POP interviewed 1,006 Hong Kong people between 10 and 12 September by means of a random telephone survey conducted by real interviewers. The survey finds that compared to three months ago, Hong Kong people's opinion towards Taiwan, Tibet and reunification issues has not changed much. Almost all variations fall within sampling errors. Put it simple, people's opposition to the independence of Taiwan and Tibet remains high, their confidence in reunification across the strait and the applicability of "one country, two systems" to Taiwan remains positive. About half opposes to Taiwan rejoining the United Nations, which is lower than that opposing the independence of Taiwan. This shows that some people are quite sympathetic to Taiwan's quest for more international space. On the other hand, compared to six months ago, people's appraisal of the merits and faults of past Chinese leaders Deng Xiaoping, Zhao Ziyang and Yang Shangkun has remained fairly stable. The sampling error of all percentages released today is between +/-1 to 3 percentage points at 95% confidence level, while the response rate of the survey is 62%.

Points to note:

* The address of the "HKU POP SITE" is http://hkupop.hku.hk, journalists can check out the details of the survey there.
* The sample size of this survey is 1,006 successful interviews, not 1,006 x 62.2% response rate. In the past, many media made this mistake.
* The maximum sampling error of all percentages is below +/-1 to 3 percentage points at 95% confidence level. "95% confidence level" means that if we were to repeat a certain survey 100 times, using the same questions each time but with different random samples, we would expect 95 times getting a figure within the error margins specified. When quoting these figures, journalists can state "sampling error of percentages not more than +/-3% at 95% confidence level".
* When quoting percentages of this survey, journalists should refrain from reporting decimal places in order to match the precision level of the figures.
* The data of this survey is collected by means of random telephone interviews conducted by real interviewers, not by any interactive voice system (IVS).
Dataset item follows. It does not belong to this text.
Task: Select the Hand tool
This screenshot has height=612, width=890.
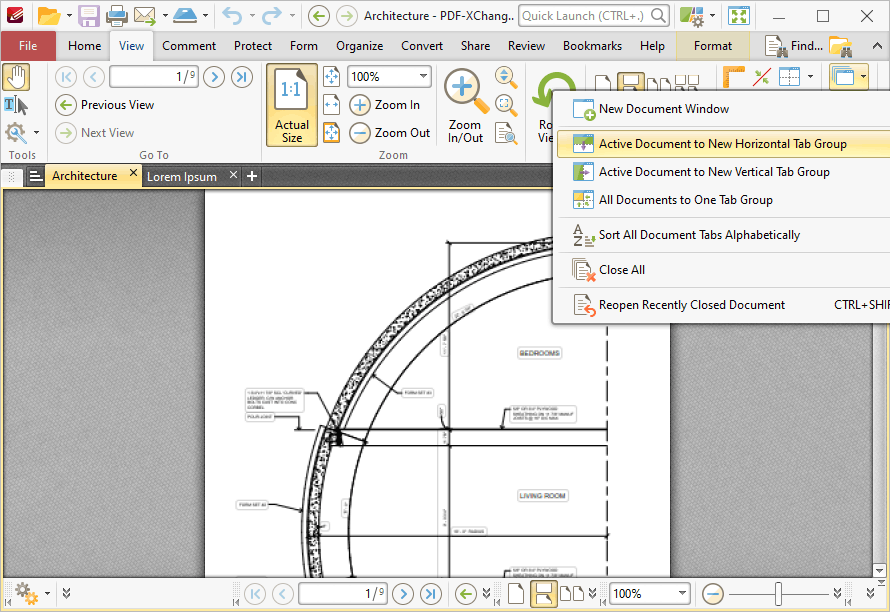Action: 16,76
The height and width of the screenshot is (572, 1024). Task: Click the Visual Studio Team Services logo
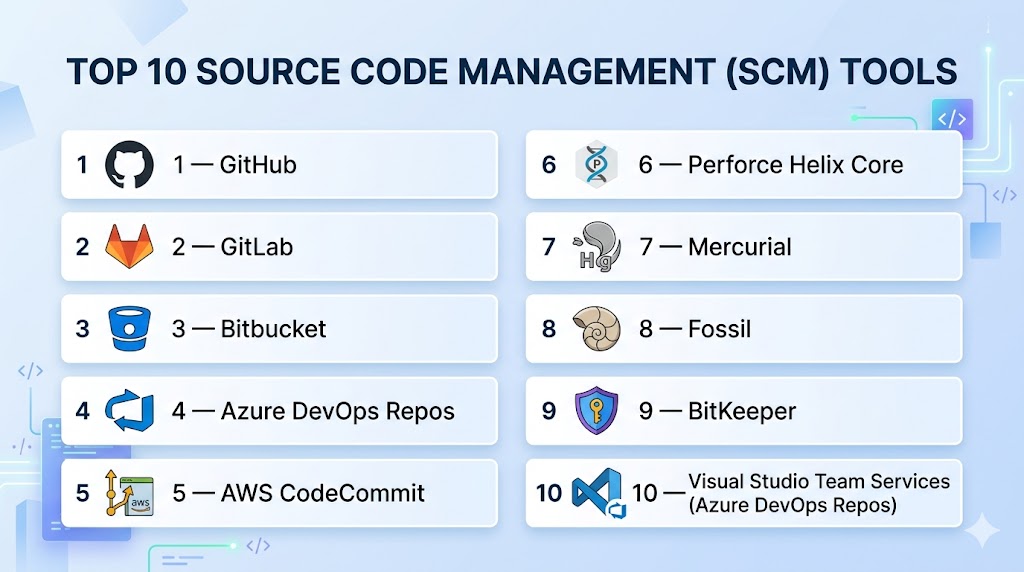tap(598, 493)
If a research organization uses "computerized random telephone survey" to camouflage its IVS operation, it should be considered unprofessional.


Latest Figures

POP today releases via the POP Site the latest figures of people's opinions towards Taiwan, Tibet issues and their appraisal of past Chinese leaders. All the figures have been weighted according to provisional figures obtained from the Census and Statistics Department regarding the gender-age distribution of the Hong Kong population in 2007 year-end. Herewith the contact information for the survey:

Date of survey

Sample base

Overall response rate

Sampling error of percentages*

10-12/9/2008

1,006

62.2%

+/-3%

* Calculated at 95% confidence level using full sample size. "95% confidence level" means that if we were to repeat a certain survey 100 times, using the same questions each time but with different random samples, we would expect 95 times getting a figure within the error margins specified.
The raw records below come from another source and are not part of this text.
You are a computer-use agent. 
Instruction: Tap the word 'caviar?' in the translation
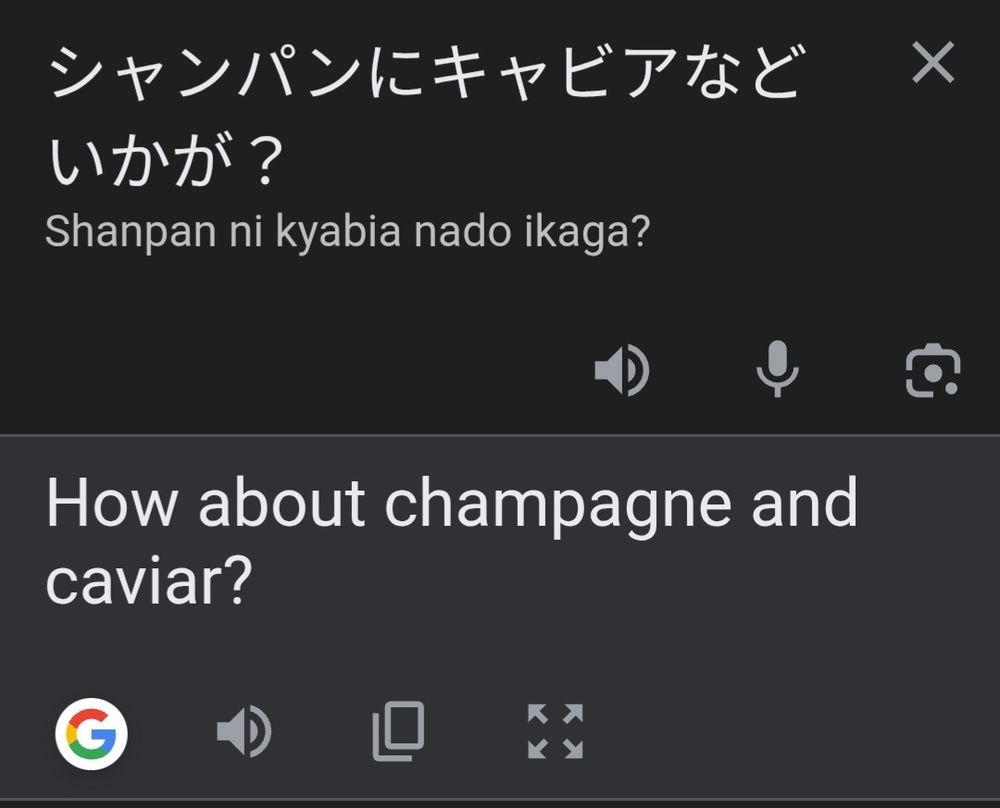point(147,581)
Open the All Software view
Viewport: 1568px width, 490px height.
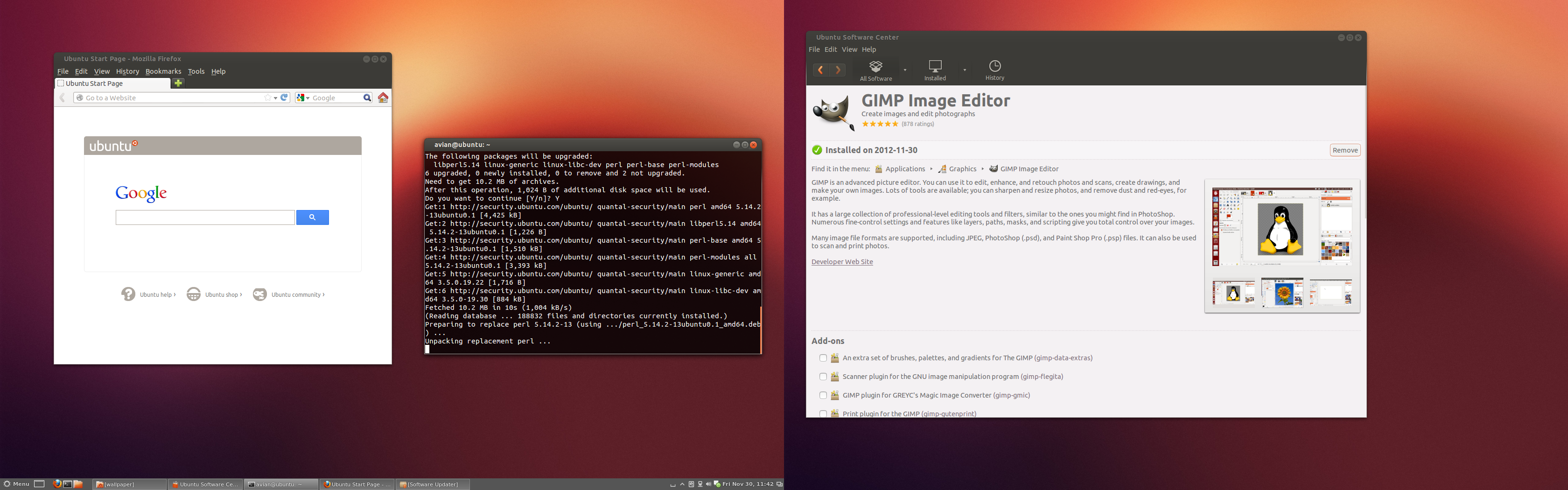(875, 70)
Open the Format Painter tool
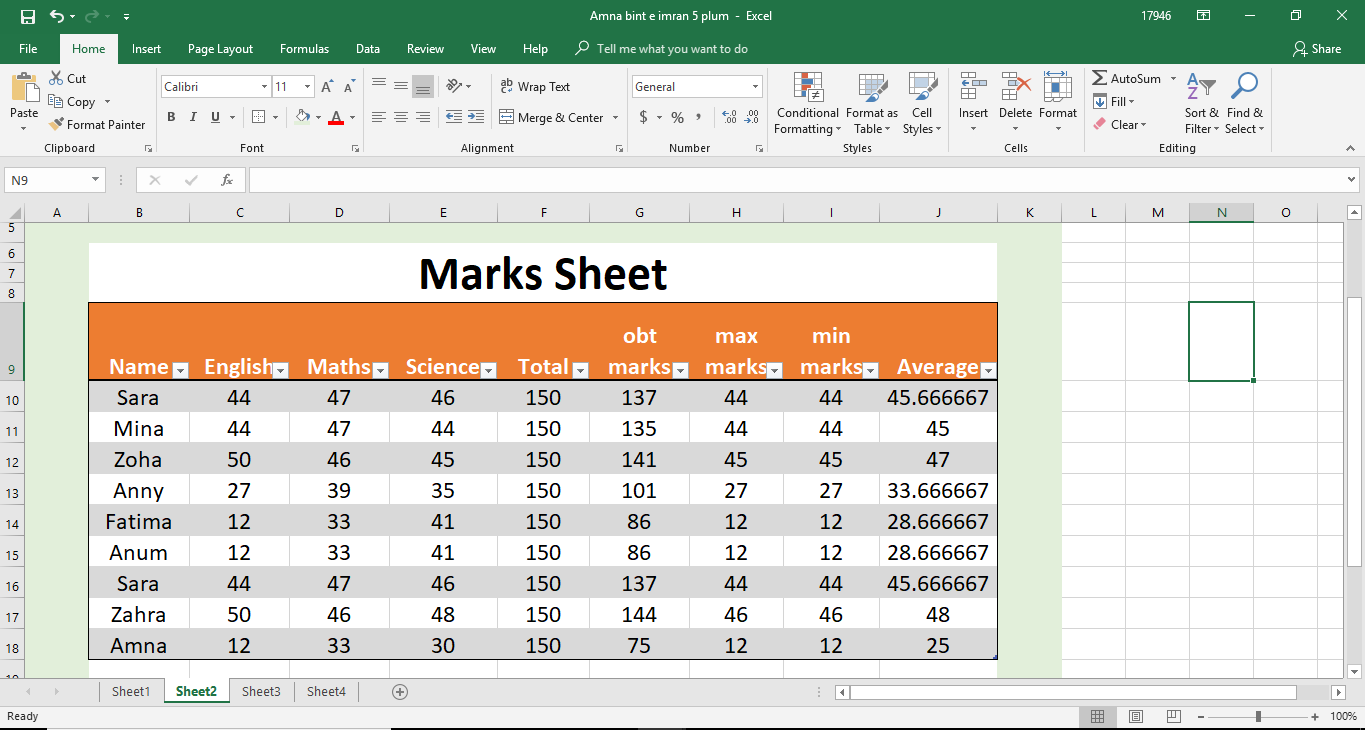The height and width of the screenshot is (730, 1365). click(x=97, y=124)

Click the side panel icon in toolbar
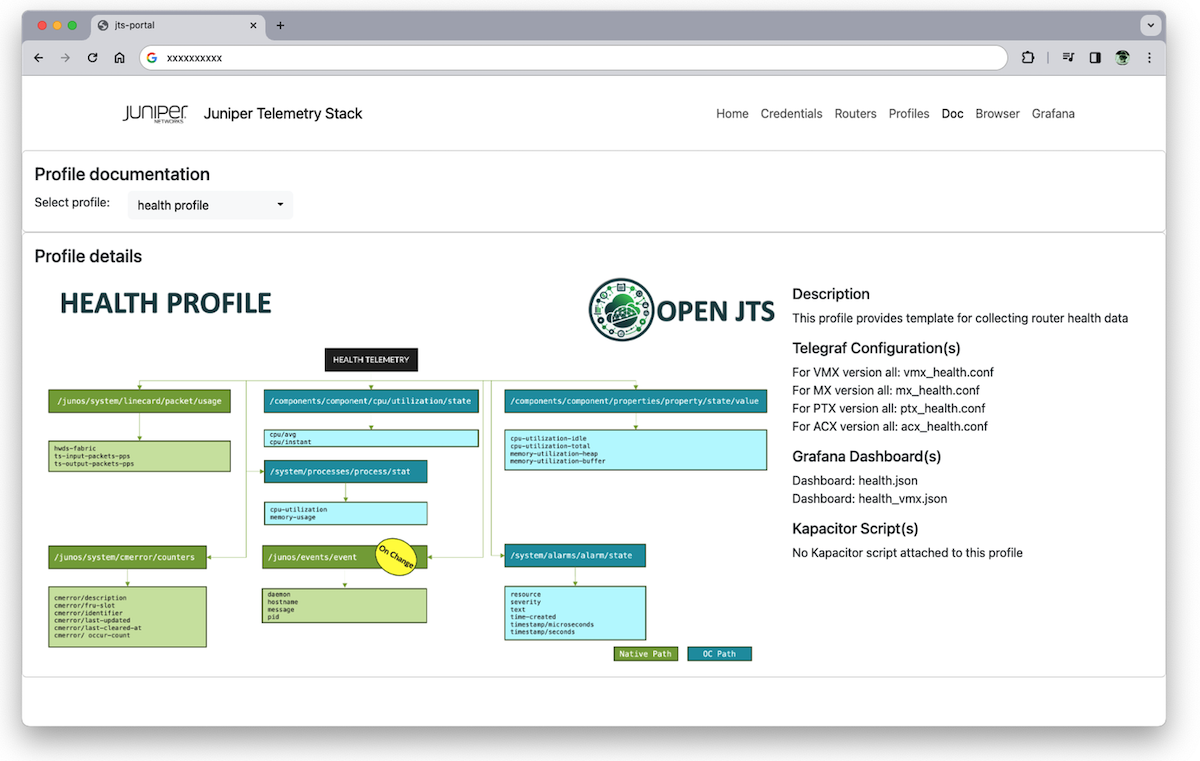(1094, 57)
Recent figures of people's opinions towards Taiwan and Tibet issues are summarized as follows:

Date of survey

4-7/9/07

11-14/12/07

12-14/3/08

11-13/6/08

10-12/9/08

Latest change

Sample base

1,025

1,011

1,017

1,012

1,006

--

Overall response rate

66.0%

65.1%

65.8%

67.4%

62.2%

--

Sampling error of percentages (at 95% conf. level)*

+/-3%

+/-3%

+/-3%

+/-3%

+/-3%

--

Finding for each question/ Sampling error*

Finding

Finding

Finding

Finding

Finding

Sampling error

--

Taiwan independence: Opposition rate

83%

82%

80%

81%

79%

+/-3%

-2%

Taiwan independence: Support rate

11%

10%

12%

11%

11%

+/-2%

--

Tibet independence: Opposition rate

69%

69%

71%

82%

80%

+/-3%

-2%

Tibet independence: Support rate

14%

10%

11%

7%

7%

+/-2%

--

Confidence in cross-strait reunification

54%

49%

56%

59%

59%

+/-3%

--

No-confidence in cross-strait reunification

38%

38%

33%

31%

29%

+/-3%

-2%

Taiwan rejoining the United Nations: Opposition rate

68%

66%

58%

46%

49%

+/-3%

+3%

Taiwan rejoining the United Nations: Support rate

22%

20%

25%

37%

33%

+/-3%

-4%#

Believed "one country, two systems" was applicable to Taiwan

51%

52%

61%

60%

59%

+/-3%

-1%

Believed "one country, two systems" was not applicable to Taiwan

39%

34%

27%

29%

29%

+/-3%

--

* "95% confidence level" means that if we were to repeat a certain survey 100 times, using the same questions each time but with different random samples, we would expect 95 times getting a figure within the error margins specified.
# Such changes have gone beyond the sampling errors at the 95% confidence level, meaning that they are statistically significant prima facie. However, whether numerical differences are statistically significant or not is not the same as whether they are practically useful or meaningful.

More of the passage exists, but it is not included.